Я до сих пор числюсь сопредседателем Украинского Комитета «Хельсинки-90». Дело в том, что после создания партии (УРП) на основе УХС у нас не стало неполитической правозащитной хельсинкской организации. Поэтому Оксана Яковлевна Мешко настояла, чтобы её создали люди, причастные к хельсинкскому движению предыдущего периода. Или же это место займут другие люди. Учредительное собрание состоялось 19 июня 1990 года — потому и название: Украинский комитет «Хельсинки-90» (УКХ-90). Председателем сначала был избран Василий Лисовый, а затем избрали трёх сопредседателей — Василия Лисового, Юрия Мурашова и меня. Так и эти дела я вёл, но в последнее время забросил их. Вижу, что теперь другой характер нарушений прав человека, так пусть этим занимаются другие, юридически квалифицированные люди.
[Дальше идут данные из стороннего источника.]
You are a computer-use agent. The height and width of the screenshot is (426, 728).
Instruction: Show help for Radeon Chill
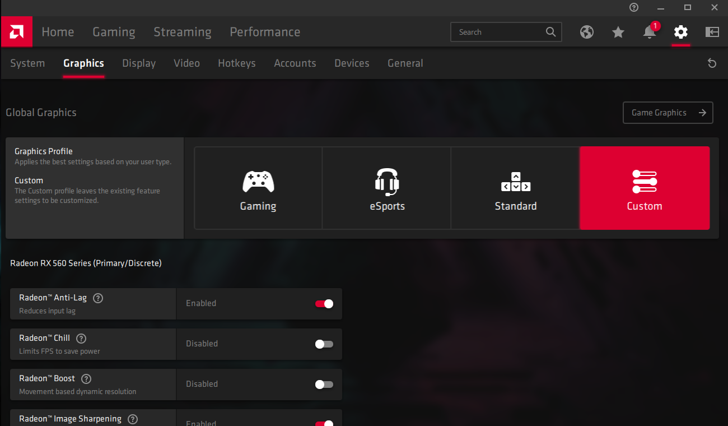81,339
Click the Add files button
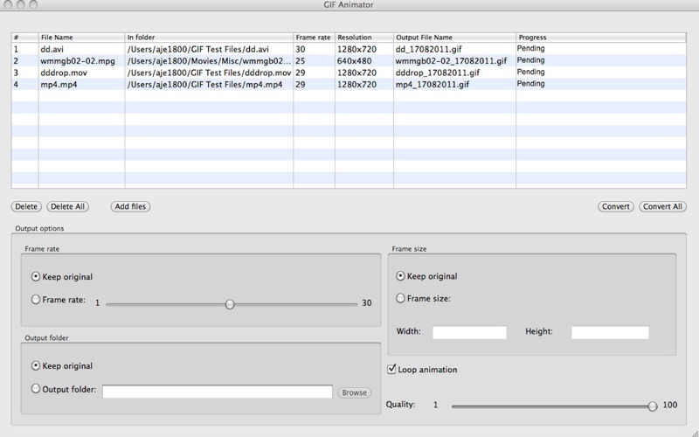Screen dimensions: 699x437 tap(131, 207)
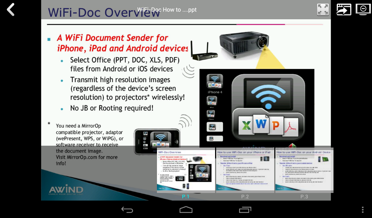Go back using the top-left arrow
The width and height of the screenshot is (372, 218).
[11, 9]
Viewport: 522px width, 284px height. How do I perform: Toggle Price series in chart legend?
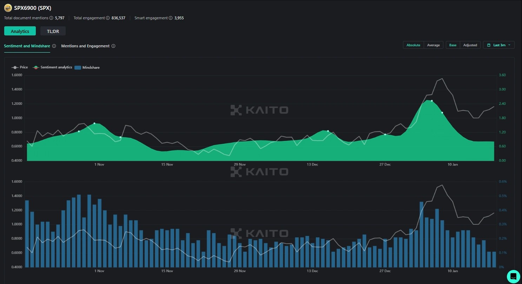click(20, 67)
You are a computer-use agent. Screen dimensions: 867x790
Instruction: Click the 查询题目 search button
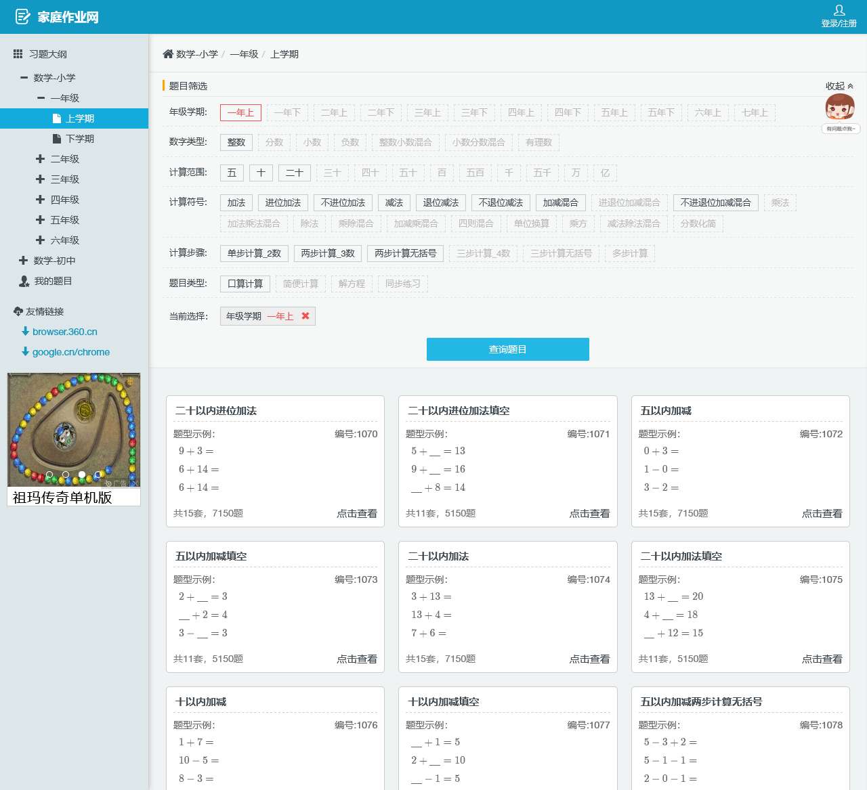click(x=507, y=349)
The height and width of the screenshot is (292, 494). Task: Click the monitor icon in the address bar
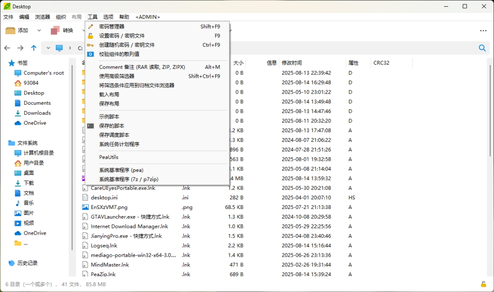(58, 48)
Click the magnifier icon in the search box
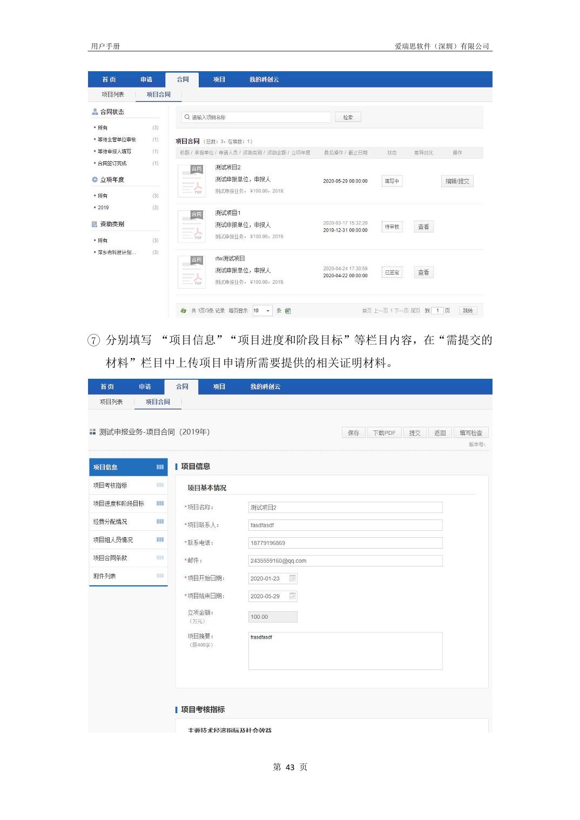Image resolution: width=580 pixels, height=820 pixels. [187, 117]
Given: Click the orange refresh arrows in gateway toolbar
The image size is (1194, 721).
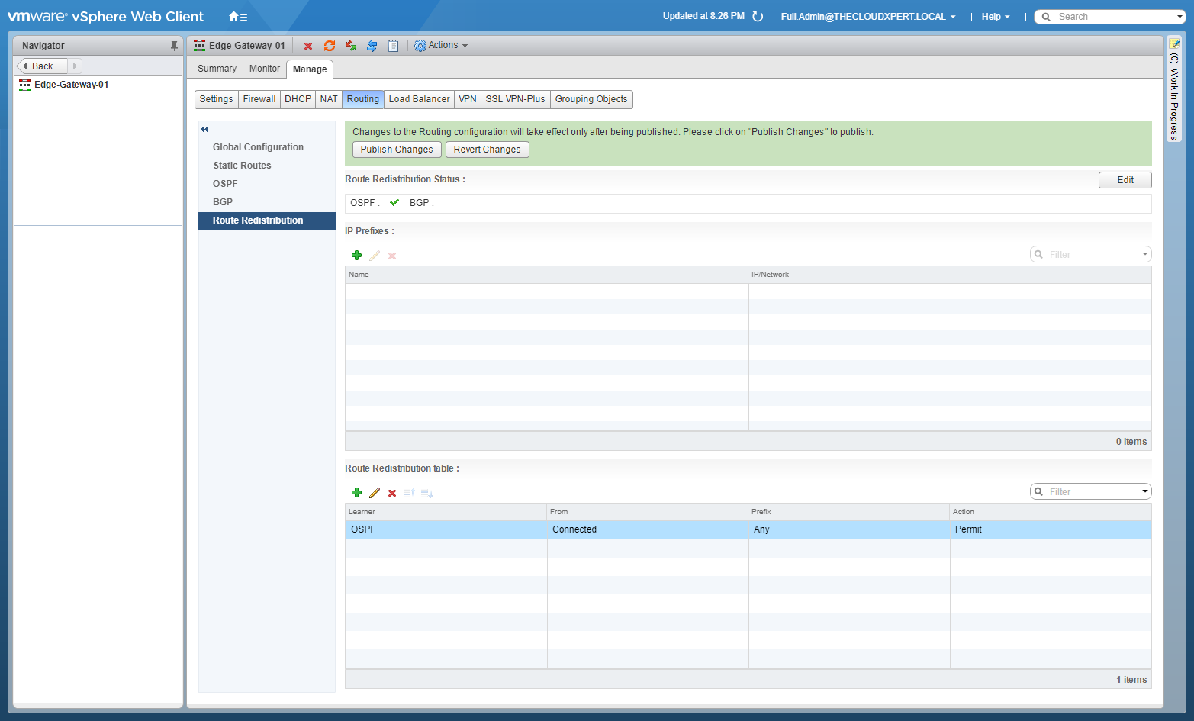Looking at the screenshot, I should click(x=330, y=47).
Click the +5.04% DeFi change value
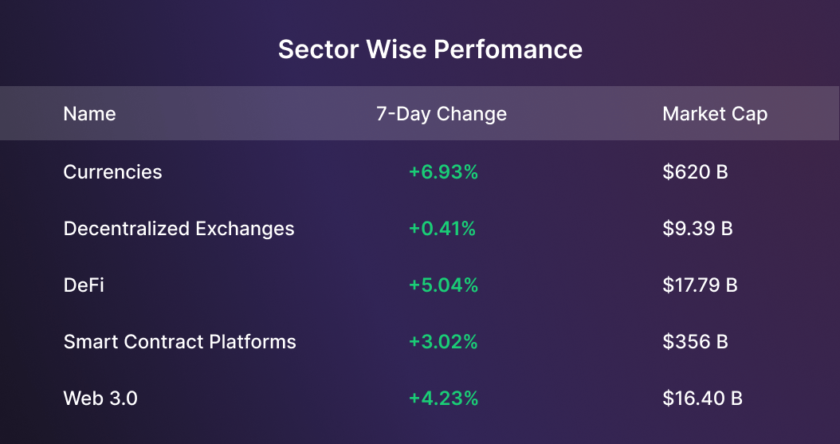The width and height of the screenshot is (840, 444). (443, 285)
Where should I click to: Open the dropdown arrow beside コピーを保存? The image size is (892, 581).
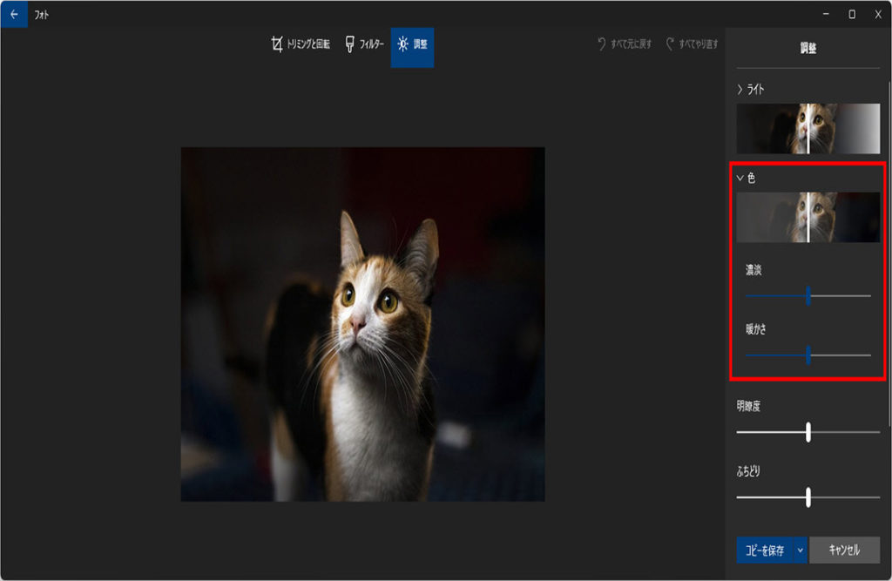click(x=800, y=551)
Во Всеукраинском обществе политических заключённых и репрессированных я не занимаю никаких должностей, но приходится и там много чего делать.
Печальные события в Украинской Республиканской партии начались ещё в 1995 году, когда по настоянию Левка Лукьяненко было сменено руководство партии. То есть устранён Михаил Горынь. Я видел проблемы партии и время от времени выступал с критикой скорее не деятельности, а бездеятельности нового руководства во главе с Богданом Ярошинским и Олегом Павлышиным. А это им не понравилось. В частности, на заседании Совета УРП 13 октября 1996 года я выступил с довольно резкой критикой руководства как бездеятельного и такого, которое неоднократно нарушало Устав, отступало от Программы. Так началась дискуссия в партии. Конечно, после Седьмого съезда, который состоялся 14–15 декабря 1996 года, меня уже ни на какие должности не предлагали. Я разоблачил мошенничество во время выборов руководства, так 19 февраля 1997 года меня исключили из УРП. В моё отсутствие. Вот так. А 15 марта были исключены из УРП также Михаил Горынь, Николай Горбаль, Николай Поровский, Богдан Горынь, Олесь Шевченко. Ещё раньше приостановил своё членство в УРП Левко Гороховский. Таким образом, из членов-основателей в УРП остались только Левко Лукьяненко и Евгений Пронюк. Ну, Пронюка не было на заседаниях, но мне странно, как это у Левка Лукьяненко поднималась рука голосовать за исключение нас. Но это уже другое дело.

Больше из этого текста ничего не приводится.